Article Preview
Top1. Introduction And Literature Review
Plagiarized and collusion of assignments and course works has aroused the concern of academics. With a vast amount of information online, the Internet and electronic databases offer tremendous convenience for students to search and download relevant information for completing their assignments and students might be lured to plagiarism. It becomes necessary for academics to put effort to identify the plagiarized works and to properly educate students of intellectual property. However, scanning of students’ work for copying are not only time consuming but also impractical sometimes particularly in large classes where assignments are independently marked by multiple tutors.

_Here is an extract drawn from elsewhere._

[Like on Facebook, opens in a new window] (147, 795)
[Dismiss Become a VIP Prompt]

More and more universities introduce the policy of compulsory plagiarism checking of students’ works. This motion has a direct impact on the workload of academics. Academics have to be involved in the sanction of students’ work and draw a reasonable line between fair use and plagiarism. Except verbatim copying, detection and proof of plagiarism are not trivial. To alleviate the burden of academics, universities can either develop their own plagiarism detection system (PDS) or subscribe services of commercial PDS.
Plagiarism typically involves copying idea of others without permission or appropriately crediting the source (Paredes et al. 2007). Martin (1994) has suggested six types of plagiarism, ranging from simple verbatim copying that are easy to detect to completely rewritten ideas of others that are difficult to recognize, as illustrated in Table 1.
Table 1. It would be extremely difficult, if not impossible, to detect all types of plagiarism mentioned in Table 1. Amongst these six types of plagiarism, word-for-word plagiarism and paraphrasing plagiarism are relatively easy to be reliably detected automatically without human involvement. Except these two types of plagiarism, the others are more elusive and therefore are difficult to develop efficient algorithms for automatic plagiarism detection (Mozgovoy et al. 2010; Barrón-Cedeño et al. 2013).
Existing plagiarism detection systems are specifically designed for either textual documents or programming codes. Suspected plagiarisms are identified within a local collection of documents (hermetic or collusion detection) or from external sources such as the Internet (Web detection). Both commercial products and open-source freeware are available. Most commercial plagiarism systems (e.g. Turnitin) are proprietary and installed in a server which provides services via the Internet. Open source freeware (e.g. Ferret, Sherlock and WCopyfind) are typically installed on the client-side. Most of the existing textual plagiarism detection systems are designed specifically for English. This paper will focus on server-side, hermetic, textual plagiarism detection for both English and Chinese languages.
Ferret is an open-source plagiarism detection software built by Lyon et al. (2001, 2002, 2003) in Computer Science department of University of Hertfordshire. The idea of the algorithm is to evaluate the similarity among the set of three consecutive words (trigrams) in the concerned documents. The similarity is then measured by the number of trigrams in common to both documents divided by the total number of distinct trigrams in the two documents. When the similarity measure between two documents surpasses a certain threshold, they are identified as suspicious plagiarism. The detection algorithm is very efficient. Another strength of Ferret is that plagiarisers need substantial effort to get through the detection, as simple word insertion, deletion and substitution can still be easily detected. However, Ferret does not handle the case when the plagiarism is copied from multiple sources.